## start DATASET ENTRIES

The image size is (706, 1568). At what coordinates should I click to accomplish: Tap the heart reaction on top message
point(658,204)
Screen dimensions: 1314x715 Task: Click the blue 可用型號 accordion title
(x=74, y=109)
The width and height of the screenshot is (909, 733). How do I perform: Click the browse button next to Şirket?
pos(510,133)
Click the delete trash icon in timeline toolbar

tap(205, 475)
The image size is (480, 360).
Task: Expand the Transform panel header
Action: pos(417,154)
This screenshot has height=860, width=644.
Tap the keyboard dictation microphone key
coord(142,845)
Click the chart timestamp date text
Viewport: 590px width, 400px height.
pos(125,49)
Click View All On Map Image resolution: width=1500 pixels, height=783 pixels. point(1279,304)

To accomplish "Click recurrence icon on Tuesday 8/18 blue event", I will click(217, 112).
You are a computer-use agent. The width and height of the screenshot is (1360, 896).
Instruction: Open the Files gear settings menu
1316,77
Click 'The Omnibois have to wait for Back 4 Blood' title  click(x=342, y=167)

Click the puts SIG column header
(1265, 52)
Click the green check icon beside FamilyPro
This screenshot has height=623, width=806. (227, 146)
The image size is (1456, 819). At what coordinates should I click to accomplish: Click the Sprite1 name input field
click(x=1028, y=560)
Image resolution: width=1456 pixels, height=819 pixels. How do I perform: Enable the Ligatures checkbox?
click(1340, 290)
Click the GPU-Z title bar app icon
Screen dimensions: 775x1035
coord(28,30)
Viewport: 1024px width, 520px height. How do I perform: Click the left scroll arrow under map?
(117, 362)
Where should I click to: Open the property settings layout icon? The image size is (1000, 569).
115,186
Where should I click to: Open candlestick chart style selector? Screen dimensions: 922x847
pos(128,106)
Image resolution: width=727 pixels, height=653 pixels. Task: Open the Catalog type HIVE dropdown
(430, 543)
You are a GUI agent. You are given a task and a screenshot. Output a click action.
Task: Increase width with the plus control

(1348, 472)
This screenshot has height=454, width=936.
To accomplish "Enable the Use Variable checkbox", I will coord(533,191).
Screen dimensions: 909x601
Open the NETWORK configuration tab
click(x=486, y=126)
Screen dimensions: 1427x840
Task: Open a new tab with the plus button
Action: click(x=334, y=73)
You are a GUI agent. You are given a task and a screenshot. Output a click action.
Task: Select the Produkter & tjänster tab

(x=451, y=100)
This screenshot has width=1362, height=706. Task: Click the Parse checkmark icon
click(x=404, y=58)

## end DATASET ENTRIES

### PROBLEM STATEMENT:
Please revise all the records above, changing "How do I perform" to "How can I carry out" and leaving everything else as it is.

### RESPONSE TO THE TASK:
The image size is (706, 1568). At what coordinates should I click to accomplish: Tap the heart reaction on top message
point(658,204)
Screen dimensions: 1314x715 Task: Click the blue 可用型號 accordion title
(x=74, y=109)
The width and height of the screenshot is (909, 733). How can I carry out: Click the browse button next to Şirket?
pos(510,133)
Click the delete trash icon in timeline toolbar

tap(205, 475)
The image size is (480, 360).
Task: Expand the Transform panel header
Action: pos(417,154)
This screenshot has height=860, width=644.
Tap the keyboard dictation microphone key
coord(142,845)
Click the chart timestamp date text
Viewport: 590px width, 400px height.
pos(125,49)
Click View All On Map Image resolution: width=1500 pixels, height=783 pixels. point(1279,304)

To accomplish "Click recurrence icon on Tuesday 8/18 blue event", I will click(217, 112).
You are a computer-use agent. The width and height of the screenshot is (1360, 896).
Instruction: Open the Files gear settings menu
1316,77
Click 'The Omnibois have to wait for Back 4 Blood' title  click(x=342, y=167)

Click the puts SIG column header
(1265, 52)
Click the green check icon beside FamilyPro
This screenshot has height=623, width=806. (227, 146)
The image size is (1456, 819). At what coordinates should I click to accomplish: Click the Sprite1 name input field
click(x=1028, y=560)
Image resolution: width=1456 pixels, height=819 pixels. How can I carry out: Enable the Ligatures checkbox?
click(1340, 290)
Click the GPU-Z title bar app icon
Screen dimensions: 775x1035
coord(28,30)
Viewport: 1024px width, 520px height. How can I carry out: Click the left scroll arrow under map?
(117, 362)
Where should I click to: Open the property settings layout icon? The image size is (1000, 569).
115,186
Where should I click to: Open candlestick chart style selector? Screen dimensions: 922x847
pos(128,106)
Image resolution: width=727 pixels, height=653 pixels. Task: Open the Catalog type HIVE dropdown
(430, 543)
You are a GUI agent. You are given a task and a screenshot. Output a click action.
Task: Increase width with the plus control

(1348, 472)
This screenshot has height=454, width=936.
To accomplish "Enable the Use Variable checkbox", I will coord(533,191).
Screen dimensions: 909x601
Open the NETWORK configuration tab
click(x=486, y=126)
Screen dimensions: 1427x840
Task: Open a new tab with the plus button
Action: click(x=334, y=73)
You are a GUI agent. You are given a task and a screenshot. Output a click action.
Task: Select the Produkter & tjänster tab

(x=451, y=100)
This screenshot has width=1362, height=706. Task: Click the Parse checkmark icon
click(x=404, y=58)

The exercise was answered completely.